PROBLEMS AND TASKS:
1. Determine whether each statement below agrees with the Iran air defense passage. Answer yes or no for each, quoting the deciding words of the passage.
(a) Iran's fleet of F-4, F-14 and MiG-29 aircraft is described as suffering from low operational readiness.
(b) The projected attrition rate of an Israeli air strike could reach 50 percent.
(c) Kuwait is named among the Gulf Cooperation Council states that would be harmed.
2. Reproduce the stretch of the Iran air defense passage from "But Toukan said" through "manufactured by Almaz-AnteyG.", renaming "Toukan" to "the analyst".
3. Answer each question from the Iran air defense passage.
(a) What does the report say has become easy to apply against Iranian air defenses?
(b) How many aircraft does the report assume for a strike mission?
(c) Which Iranian nuclear reactor does the report warn could be struck?

PAGE TEXT:

***

"What is known about the Iranian air defense system clearly shows how it
has become largely obsolescent even though some SA-2 upgrade has been
reported to have taken place," the report said. "So it has become easy to
apply ECM [electronic counter-measures] against them and destroying them
using anti-radiation air to surface missiles."
The report said Iranian air defense assets would be unable to rapidly
respond to an intrusion by Israeli fighter-jets. CSIS said Iran's fleet of
F-4, F-14 and MiG-29s were plagued by low operational readiness.
But Toukan said the deployment of the Russian-origin S-300 would mark an
immediate and significant improvement in Iran's defense network. He cited
reports that Russia has already supplied Iran with the mobile S-300V system,
manufactured by Almaz-AnteyG.
"If this is the case then the whole analytic model beginning from C4I
early warning to response and scramble times in the engagement of Israeli
combat aircraft with this integrated mobile air defense system will have to
be recalculated," the report said. "The attrition rates of the Israeli air
strike will be high, could go up to 20 to 30 percent. For a strike mission
of some 90 aircraft, the attrition could then be between 20 to 30 aircraft,
a loss Israel would hardly accept in paying."
The report warned of an Israeli air strike on Iran's Bushehr nuclear
reactor. CSIS said at least three Gulf Cooperation Council states --
Bahrain, Qatar and the United Arab Emirates, would be harmed.
"Any strike on the Bushehr nuclear reactor will cause the immediate
death of thousands of people living in or adjacent to the site, and
thousands of subsequent cancer deaths
or even up to hundreds of thousands depending on the population density
along the contamination plume," the report said.

***

(Records held in a dataset)
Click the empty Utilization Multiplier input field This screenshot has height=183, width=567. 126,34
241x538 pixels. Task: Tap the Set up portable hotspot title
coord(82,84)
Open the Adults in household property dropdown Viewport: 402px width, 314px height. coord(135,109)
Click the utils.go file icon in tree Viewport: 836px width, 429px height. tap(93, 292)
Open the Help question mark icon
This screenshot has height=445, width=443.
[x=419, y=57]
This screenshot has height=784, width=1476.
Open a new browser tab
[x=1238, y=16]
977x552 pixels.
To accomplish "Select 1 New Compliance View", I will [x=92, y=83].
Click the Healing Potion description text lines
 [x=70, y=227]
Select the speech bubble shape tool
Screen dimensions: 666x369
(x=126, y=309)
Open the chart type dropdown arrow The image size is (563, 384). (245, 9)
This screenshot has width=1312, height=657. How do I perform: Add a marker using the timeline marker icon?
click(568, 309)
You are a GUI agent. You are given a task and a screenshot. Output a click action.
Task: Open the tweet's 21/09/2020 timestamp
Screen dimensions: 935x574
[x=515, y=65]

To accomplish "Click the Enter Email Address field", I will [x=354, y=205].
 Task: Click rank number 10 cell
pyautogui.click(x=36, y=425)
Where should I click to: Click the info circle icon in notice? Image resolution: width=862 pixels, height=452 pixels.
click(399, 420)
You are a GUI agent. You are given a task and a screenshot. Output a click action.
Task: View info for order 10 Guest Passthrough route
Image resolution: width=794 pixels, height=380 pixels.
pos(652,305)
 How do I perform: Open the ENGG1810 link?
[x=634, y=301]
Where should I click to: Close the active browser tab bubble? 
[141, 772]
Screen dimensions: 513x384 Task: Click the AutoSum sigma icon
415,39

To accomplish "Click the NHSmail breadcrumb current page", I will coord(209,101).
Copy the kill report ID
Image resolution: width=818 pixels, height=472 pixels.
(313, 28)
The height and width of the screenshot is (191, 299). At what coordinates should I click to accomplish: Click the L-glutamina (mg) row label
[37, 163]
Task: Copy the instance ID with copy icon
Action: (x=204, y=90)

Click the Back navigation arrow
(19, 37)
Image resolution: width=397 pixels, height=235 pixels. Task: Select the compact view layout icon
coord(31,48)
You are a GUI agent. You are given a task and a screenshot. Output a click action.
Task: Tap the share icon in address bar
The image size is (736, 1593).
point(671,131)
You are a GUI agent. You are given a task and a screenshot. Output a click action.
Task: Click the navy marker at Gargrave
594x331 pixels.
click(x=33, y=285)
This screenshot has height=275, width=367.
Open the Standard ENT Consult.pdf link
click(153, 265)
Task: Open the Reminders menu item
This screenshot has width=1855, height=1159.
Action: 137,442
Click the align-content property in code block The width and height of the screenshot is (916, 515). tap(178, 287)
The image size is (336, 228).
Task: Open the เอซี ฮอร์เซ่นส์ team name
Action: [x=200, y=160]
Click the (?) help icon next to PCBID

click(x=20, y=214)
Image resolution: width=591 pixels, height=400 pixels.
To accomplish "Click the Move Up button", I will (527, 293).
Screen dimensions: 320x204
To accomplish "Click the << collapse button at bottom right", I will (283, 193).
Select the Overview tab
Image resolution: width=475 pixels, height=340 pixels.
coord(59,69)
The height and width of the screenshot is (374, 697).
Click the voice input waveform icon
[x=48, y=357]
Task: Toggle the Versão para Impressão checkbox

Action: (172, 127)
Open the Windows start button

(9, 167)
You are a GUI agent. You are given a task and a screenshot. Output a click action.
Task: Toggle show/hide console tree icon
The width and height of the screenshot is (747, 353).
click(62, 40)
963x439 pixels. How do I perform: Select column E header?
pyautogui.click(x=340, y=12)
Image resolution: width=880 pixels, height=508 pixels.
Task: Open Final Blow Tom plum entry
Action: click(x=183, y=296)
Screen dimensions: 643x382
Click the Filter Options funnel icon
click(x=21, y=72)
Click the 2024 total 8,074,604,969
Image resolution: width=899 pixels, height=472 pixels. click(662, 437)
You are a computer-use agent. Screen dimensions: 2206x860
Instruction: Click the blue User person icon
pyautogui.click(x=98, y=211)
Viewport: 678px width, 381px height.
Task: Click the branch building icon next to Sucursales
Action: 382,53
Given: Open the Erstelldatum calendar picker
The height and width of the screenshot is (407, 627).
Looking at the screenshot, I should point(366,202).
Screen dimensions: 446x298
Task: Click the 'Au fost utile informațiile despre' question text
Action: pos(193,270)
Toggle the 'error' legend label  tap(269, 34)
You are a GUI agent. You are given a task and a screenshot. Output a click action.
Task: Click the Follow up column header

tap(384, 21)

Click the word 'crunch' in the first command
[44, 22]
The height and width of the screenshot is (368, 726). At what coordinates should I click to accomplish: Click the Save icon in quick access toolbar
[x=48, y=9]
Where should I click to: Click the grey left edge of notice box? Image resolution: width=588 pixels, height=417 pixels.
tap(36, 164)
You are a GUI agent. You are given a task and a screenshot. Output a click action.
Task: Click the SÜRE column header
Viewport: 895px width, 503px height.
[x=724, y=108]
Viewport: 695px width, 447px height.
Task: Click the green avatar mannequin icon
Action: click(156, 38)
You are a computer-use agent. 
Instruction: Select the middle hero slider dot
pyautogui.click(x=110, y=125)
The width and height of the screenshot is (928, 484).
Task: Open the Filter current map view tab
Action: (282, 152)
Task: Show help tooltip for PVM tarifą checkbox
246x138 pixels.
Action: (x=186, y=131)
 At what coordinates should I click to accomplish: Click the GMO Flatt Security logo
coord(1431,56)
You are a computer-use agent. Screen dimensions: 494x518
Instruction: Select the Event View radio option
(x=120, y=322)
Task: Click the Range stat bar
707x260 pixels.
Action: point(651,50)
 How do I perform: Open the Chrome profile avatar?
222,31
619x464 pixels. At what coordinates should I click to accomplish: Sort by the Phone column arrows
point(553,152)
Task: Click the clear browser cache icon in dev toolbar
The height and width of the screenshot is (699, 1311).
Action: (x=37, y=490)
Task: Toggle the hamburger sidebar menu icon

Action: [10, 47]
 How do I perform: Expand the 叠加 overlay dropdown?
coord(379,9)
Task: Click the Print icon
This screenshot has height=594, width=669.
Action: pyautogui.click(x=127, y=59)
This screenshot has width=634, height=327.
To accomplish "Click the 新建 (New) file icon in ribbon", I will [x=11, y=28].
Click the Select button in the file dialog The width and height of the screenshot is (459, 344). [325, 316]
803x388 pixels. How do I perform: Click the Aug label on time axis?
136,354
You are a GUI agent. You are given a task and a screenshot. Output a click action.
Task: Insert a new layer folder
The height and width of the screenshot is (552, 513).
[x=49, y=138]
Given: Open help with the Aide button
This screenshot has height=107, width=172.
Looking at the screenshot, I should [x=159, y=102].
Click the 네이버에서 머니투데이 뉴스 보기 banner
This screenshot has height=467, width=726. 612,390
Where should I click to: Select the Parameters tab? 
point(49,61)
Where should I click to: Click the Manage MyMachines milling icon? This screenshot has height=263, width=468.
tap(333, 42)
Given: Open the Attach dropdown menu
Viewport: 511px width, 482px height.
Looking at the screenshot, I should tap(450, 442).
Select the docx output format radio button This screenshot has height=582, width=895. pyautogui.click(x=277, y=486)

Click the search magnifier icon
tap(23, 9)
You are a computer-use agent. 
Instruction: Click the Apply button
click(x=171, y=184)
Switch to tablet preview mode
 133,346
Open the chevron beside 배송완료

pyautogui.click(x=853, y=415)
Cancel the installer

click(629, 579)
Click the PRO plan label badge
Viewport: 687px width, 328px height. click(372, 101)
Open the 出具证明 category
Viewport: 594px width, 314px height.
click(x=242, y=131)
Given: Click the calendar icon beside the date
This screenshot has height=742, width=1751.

***

ANSWERS TO EACH TASK:
1.
(a) Yes: "CSIS said Iran's fleet of F-4, F-14 and MiG-29s were plagued by low operational readiness."
(b) No: "The attrition rates of the Israeli air strike will be high, could go up to 20 to 30 percent."
(c) No: "at least three Gulf Cooperation Council states -- Bahrain, Qatar and the United Arab Emirates, would be harmed."

2.
But the analyst said the deployment of the Russian-origin S-300 would mark an
immediate and significant improvement in Iran's defense network. He cited
reports that Russia has already supplied Iran with the mobile S-300V system,
manufactured by Almaz-AnteyG.

3.
(a) ECM (electronic counter-measures)
(b) Some 90 aircraft
(c) The Bushehr nuclear reactor